Pokémon Go sadece sosyal bir uygulama değil, çünkü internet ve sosyal ağlarda modaya uygun. Ayrıca, yalnız bir oyuna başlamanın nedeni de bizi yeni tanıştığımız insanlarla yürümeye zorlayabilir.

İnsanlar Pokémon'u avlamak, parklarda toplanmak, Pokémon Spor Salonlarında buluşmak, birbirlerinin nadir örnekleri bulmalarına yardım etmek için çetelere çıkıyorlar ... Çoğu yetişkin için çocukluğa dönüş, çünkü toplanacak eşyalar değil. Pokémon olun, ancak bu uygulamayla oynamak, parklara giden çocuklar gibi oynamak gibi..

8. moda

Bu günlerde Pokémon Go'nun çekiciliğinin bir kısmı, basitçe, yüz binlerce insanın gezegenin etrafında oynamaya başladıkları. 90'ların sonlarında oynadıkları Pokémon evreni yeniden keşfeden nostaljik bin yıllardan çocuklara ve gençlere Bu, basitçe, birkaç video oyunundan birini tüketmeye karar verdim. oynamak ücretsiz Arkasında iddialı bir reklam kampanyası yapan herkesin, öte yandan, kimseyi dışlamadığı kadar basit ve sığ bir oyuna ilgi duyması için sebepleri var.
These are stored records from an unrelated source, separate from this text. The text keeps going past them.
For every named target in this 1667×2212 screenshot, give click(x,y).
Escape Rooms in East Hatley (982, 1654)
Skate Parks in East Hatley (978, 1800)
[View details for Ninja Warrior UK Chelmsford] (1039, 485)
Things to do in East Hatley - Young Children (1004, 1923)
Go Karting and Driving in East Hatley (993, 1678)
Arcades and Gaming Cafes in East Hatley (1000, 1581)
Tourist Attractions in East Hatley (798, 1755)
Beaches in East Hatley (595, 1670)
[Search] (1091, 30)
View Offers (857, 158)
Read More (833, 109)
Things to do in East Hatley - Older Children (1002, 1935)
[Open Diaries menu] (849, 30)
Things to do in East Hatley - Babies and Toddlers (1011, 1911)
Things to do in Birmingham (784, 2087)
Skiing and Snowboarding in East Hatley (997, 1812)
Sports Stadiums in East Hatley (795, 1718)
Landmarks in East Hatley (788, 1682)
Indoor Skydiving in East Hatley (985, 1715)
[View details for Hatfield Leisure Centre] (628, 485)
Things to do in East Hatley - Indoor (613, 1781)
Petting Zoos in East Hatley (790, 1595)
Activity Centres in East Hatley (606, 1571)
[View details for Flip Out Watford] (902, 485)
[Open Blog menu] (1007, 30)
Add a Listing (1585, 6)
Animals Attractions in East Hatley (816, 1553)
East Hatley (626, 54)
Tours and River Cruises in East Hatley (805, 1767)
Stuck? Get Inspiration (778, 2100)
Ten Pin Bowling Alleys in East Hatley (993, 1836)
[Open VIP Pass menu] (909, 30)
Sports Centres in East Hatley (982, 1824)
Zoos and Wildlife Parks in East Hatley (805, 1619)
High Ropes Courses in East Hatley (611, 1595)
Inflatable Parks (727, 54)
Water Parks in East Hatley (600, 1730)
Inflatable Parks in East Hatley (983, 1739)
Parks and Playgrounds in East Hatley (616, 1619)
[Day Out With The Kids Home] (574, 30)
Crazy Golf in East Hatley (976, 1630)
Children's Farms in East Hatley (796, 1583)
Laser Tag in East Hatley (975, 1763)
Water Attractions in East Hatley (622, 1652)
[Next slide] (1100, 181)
Bütün bu dijital yerliler Pokémon Go'ya akın ettiler ve Internet üzerinden görüntü paylaşmaya başladılar. Pokémon franchise'ın bir parçası olarak anında tanınan ve kendilerinde bir tanıtım iddiası olan görüntüler. Bu şekilde, bu sanal partiye katılmak için oyunu kullanmaya başlama arzusu yeni bir moda benzine dönüştü.

Ekstra: Muhtemel terapötik uygulama

Bu Psycogaming makalesinde şu olanakları araştırıyoruz: Pokémon Go, zihinsel bozukluklarla mücadelede faydalı olabilir depresyon, endişe ve sosyal fobi gibi. Kuşkusuz, zaten devrim niteliğindeki video oyununa daha da fazla güç kazandıracak gelecek vaat eden bir çizgi.